Thanks Karen for the video.


----------



## DavidCC (Jul 25, 2008)

video:
it seems the resolution is kindof blurry.  Are you letting YT resize that or resizing it on your own?  I think you will get better results if you format the video yourself, but I haven't done a whole lot of that so maybe I'm off base.  Sound was good, but you might want to turn off the phone while recording   Finally, you could zoom in a bit closer, depends on how much movement you will have, to keep it all in frame.

kempo:
you guys go to the ribs too? we do too, and the inward block.  cool.

one criticism - no reaction from uke.  his reactions, especially to the temple strike, will require you to use footwork to stay in range.  Which then requires you to adjust so that you can get proper angles for solid striking... especially in slo mo, why not simulate his reactions?

Interesting grafting ideas, the techs really seemed to fit together well.

thanks for taking the time to do this


----------



## JTKenpo (Jul 25, 2008)

DavidCC said:


> video:
> it seems the resolution is kindof blurry. Are you letting YT resize that or resizing it on your own? I think you will get better results if you format the video yourself, but I haven't done a whole lot of that so maybe I'm off base. Sound was good, but you might want to turn off the phone while recording  Finally, you could zoom in a bit closer, depends on how much movement you will have, to keep it all in frame.
> 
> kempo:
> ...


 
I agree about the reactions, we went through this really quick.  I try not to blast my beginner students, although the gentleman in this video probably wouldn't have minded.  Thanks for the feedback.

Oh and that wasn't the phone that was my 2 yr old Connor.


----------



## DavidCC (Jul 25, 2008)

YEAH blast him!!!  LOL

here is some good "simulation" of reactions
http://uk.youtube.com/watch?v=NaT1uAMg7yg&NR=1


----------



## Kembudo-Kai Kempoka (Jul 25, 2008)

I'm a bit of a sick puke. Rather than simulating reactions, with shots to the body and extremities, I prefer to gain and offer the bodily experience that goes with knocking and pushing the guy around...gives both parties a great learning opportunity to see what works, how, and why.

If you can't crash on the guy, at least practice "sock and push"...medium punch into the body, then lean into it and push about a half foot into or past what you're hitting. Teaches penetration, and supportive foot and stancework.

D.


----------



## ktaylor75 (Jul 25, 2008)

.....hmmm, yes, a bit blurry....I had to load the video onto my computer using minimum quality settings due to a lack of memory space on my hard drive (long story).  And other than that, am new at making videos, fumbling my way along as I figure out how to work the software.  Other than that, I thought the video was great (but then again, I guess I am a bit biased!)


----------



## Mark L (Jul 27, 2008)

Interesting exercise.  I don't have AK techniques, but I see your start of 3 grafting into a kempo punch technique, then the hammers.  I second what others have said on reaction.  Without at least some type of force application and reaction by the bad guy to the opening sequence, I don't see a good excuse for deviating from the original technique.  Ideal phase, though, it is a good looking technique.


----------



## Mark L (Jul 27, 2008)

ktaylor75 said:


> .....hmmm, yes, a bit blurry....I had to load the video onto my computer using minimum quality settings due to a lack of memory space on my hard drive (long story).  And other than that, am new at making videos, fumbling my way along as I figure out how to work the software.  Other than that, I thought the video was great (but then again, I guess I am a bit biased!)
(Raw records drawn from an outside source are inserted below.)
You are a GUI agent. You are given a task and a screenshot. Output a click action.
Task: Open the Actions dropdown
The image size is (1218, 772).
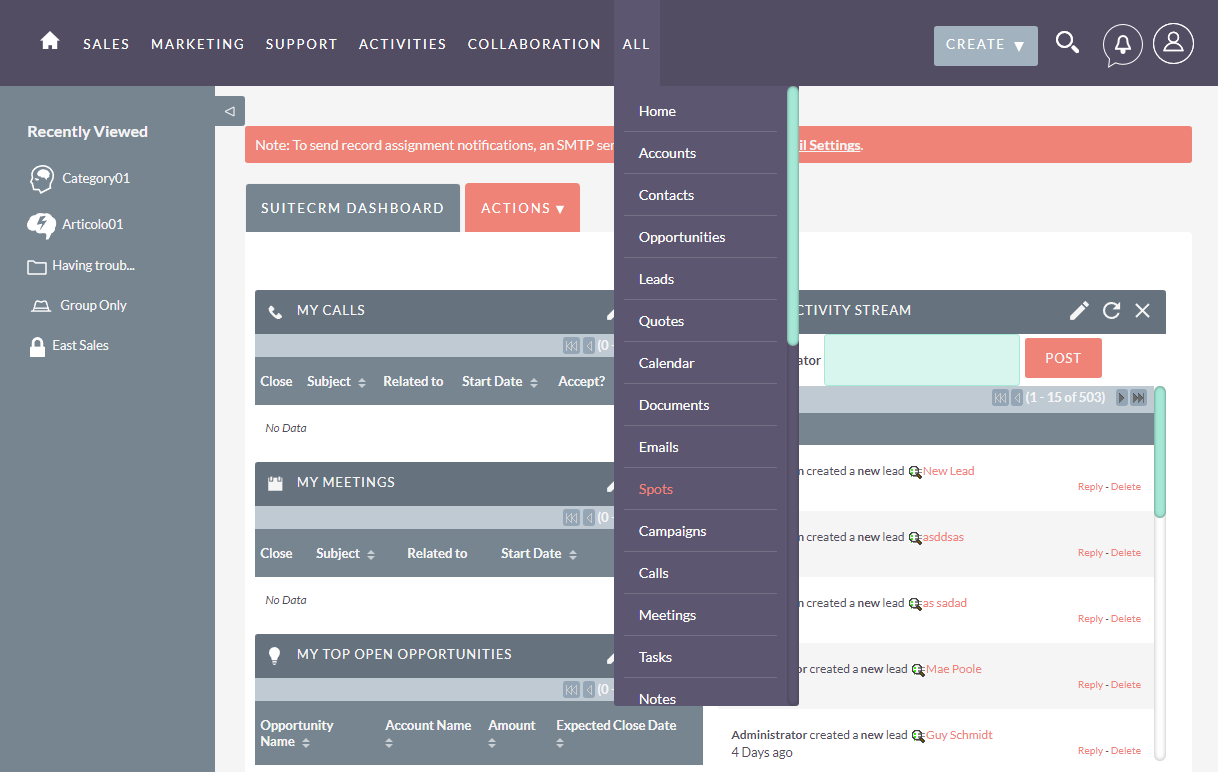[x=522, y=208]
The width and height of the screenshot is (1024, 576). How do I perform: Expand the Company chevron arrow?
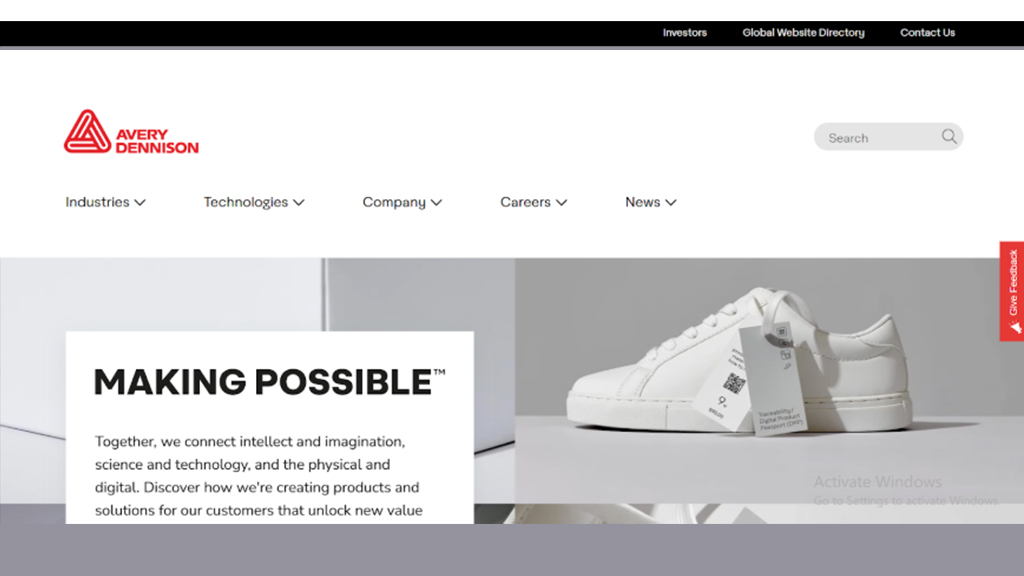(x=436, y=202)
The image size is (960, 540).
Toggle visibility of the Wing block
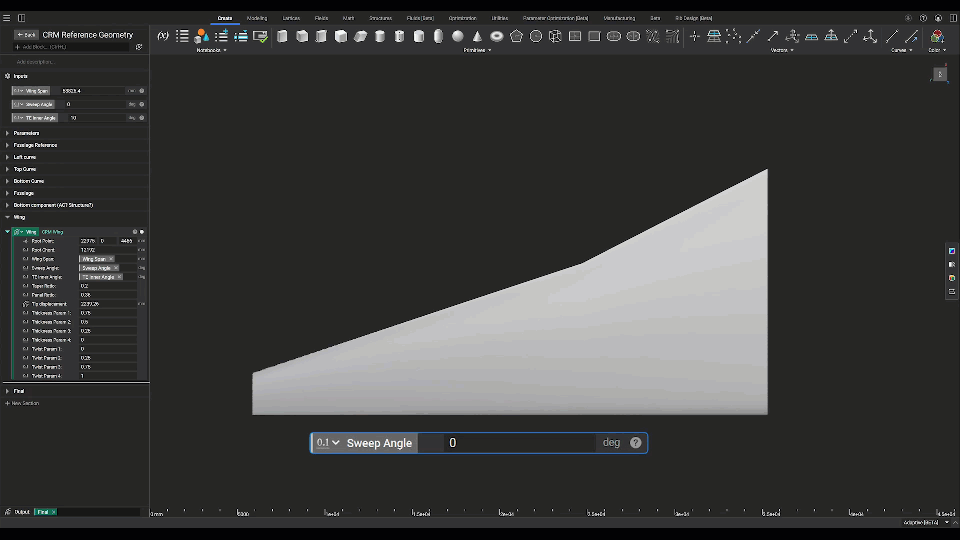pyautogui.click(x=142, y=232)
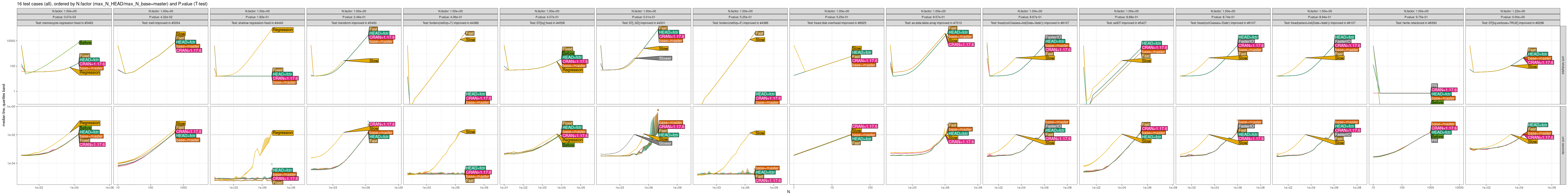Viewport: 1568px width, 196px height.
Task: Click the P.value 0.00e+00 strip label
Action: click(x=1512, y=17)
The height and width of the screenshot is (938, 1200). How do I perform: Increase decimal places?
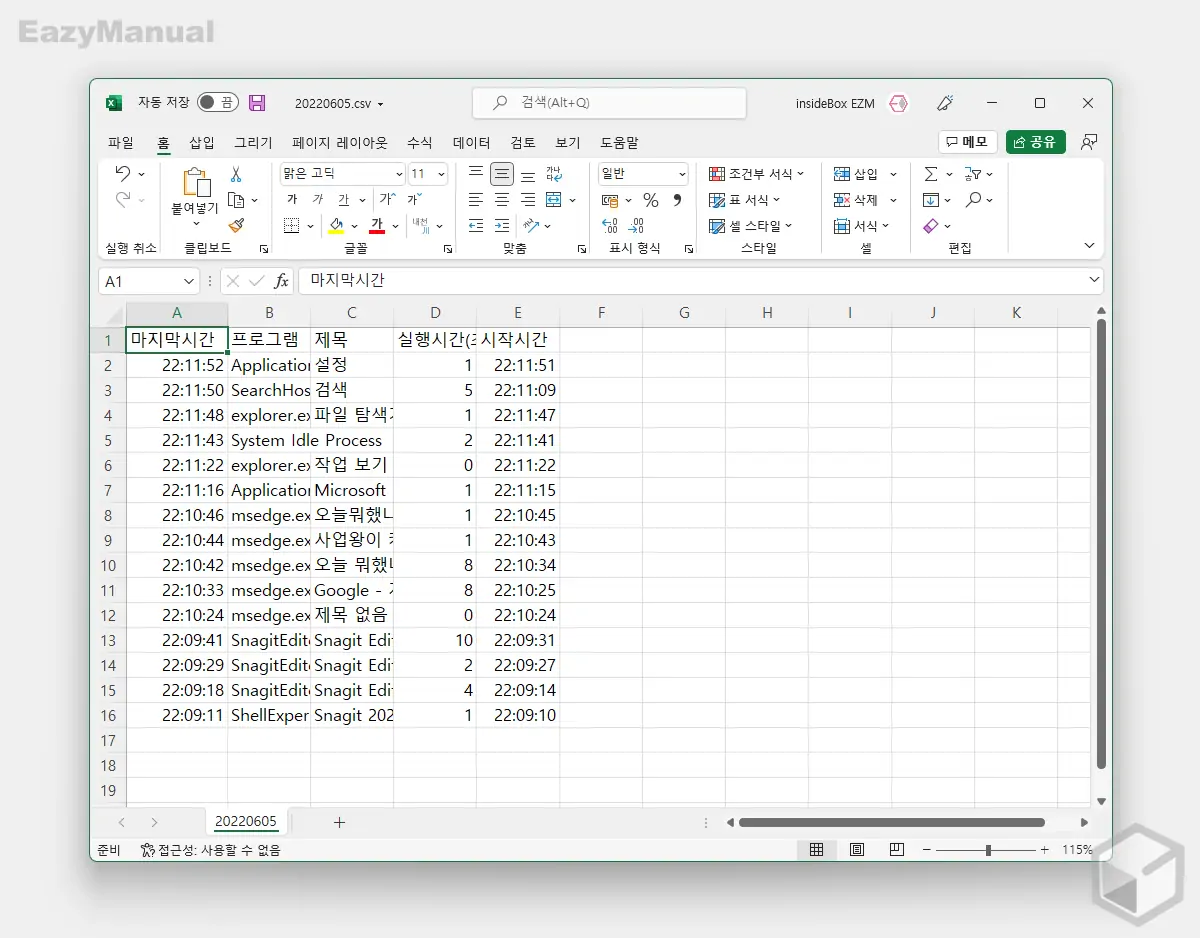(610, 226)
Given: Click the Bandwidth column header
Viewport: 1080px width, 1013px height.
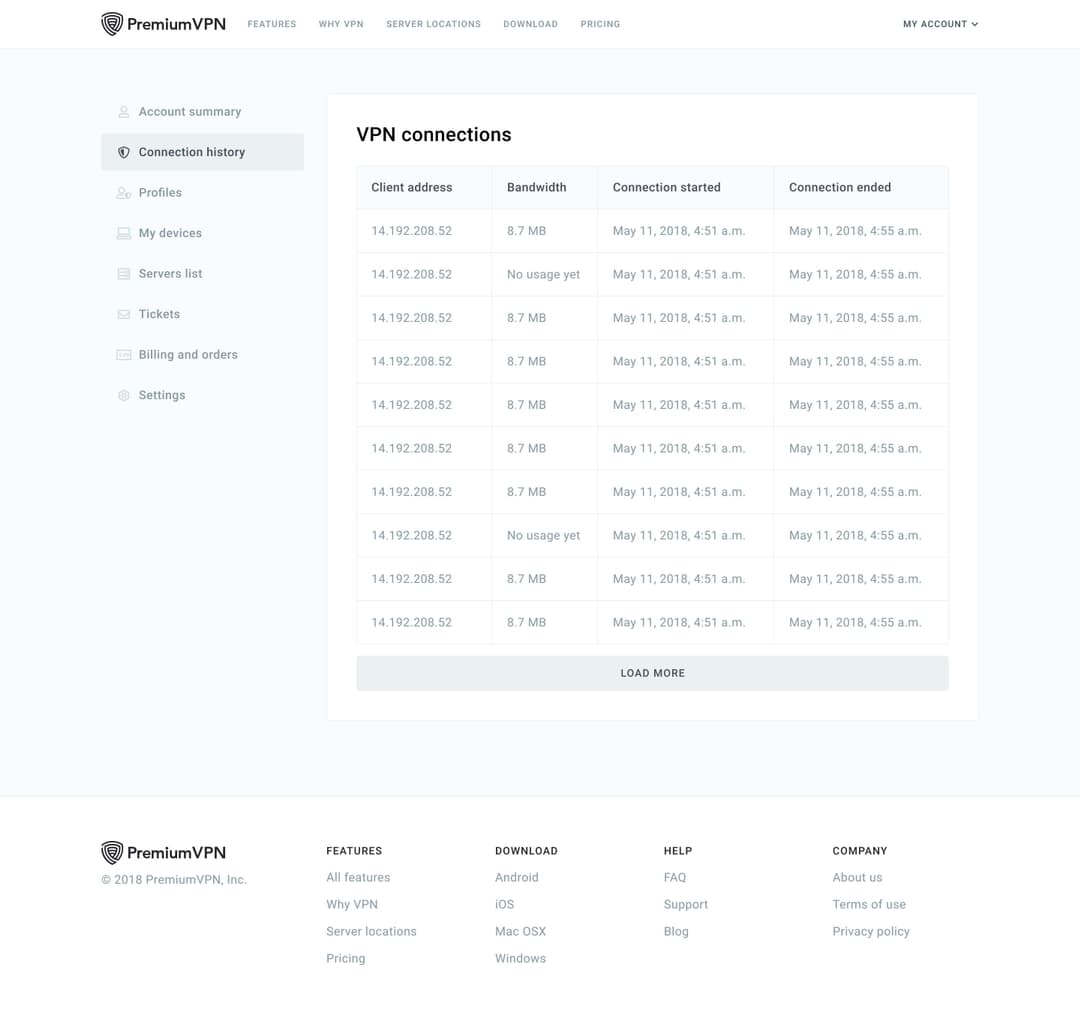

The video looked good to me, it showed what was intended.  Thanks.


----------



## Danjo (Jul 28, 2008)

I'd like it better if it were shown off of a reverse punch/right cross rather than a step through. Plus, any combo that doesn't have in it a takedown and pounding them on the ground as a finish, seems incomplete to me. But that's just my Kajukenbo eyes looking at it.


----------



## JTKenpo (Jul 28, 2008)

Mark L said:


> Interesting exercise. I don't have AK techniques, but I see your start of 3 grafting into a kempo punch technique, then the hammers. I second what others have said on reaction. Without at least some type of force application and reaction by the bad guy to the opening sequence, I don't see a good excuse for deviating from the original technique. Ideal phase, though, it is a good looking technique.


 
I think your missing the point on what grafting is.  First, grafting is the linking of two or more techniques at similar points (ie strikes, blocks, or paths of action).  Once that is understood then you can start taking all your techniques and piecing them together like puzzle piesces.  What that does is give you a better understanding of how to move from one reaction to another at any given point.  It also is a great tool to increase memorization of how to move in between these techniques and if you studied other styles how to incorporate them together.  Grafting isn't meant to make new techniques but to better understand what you already have.  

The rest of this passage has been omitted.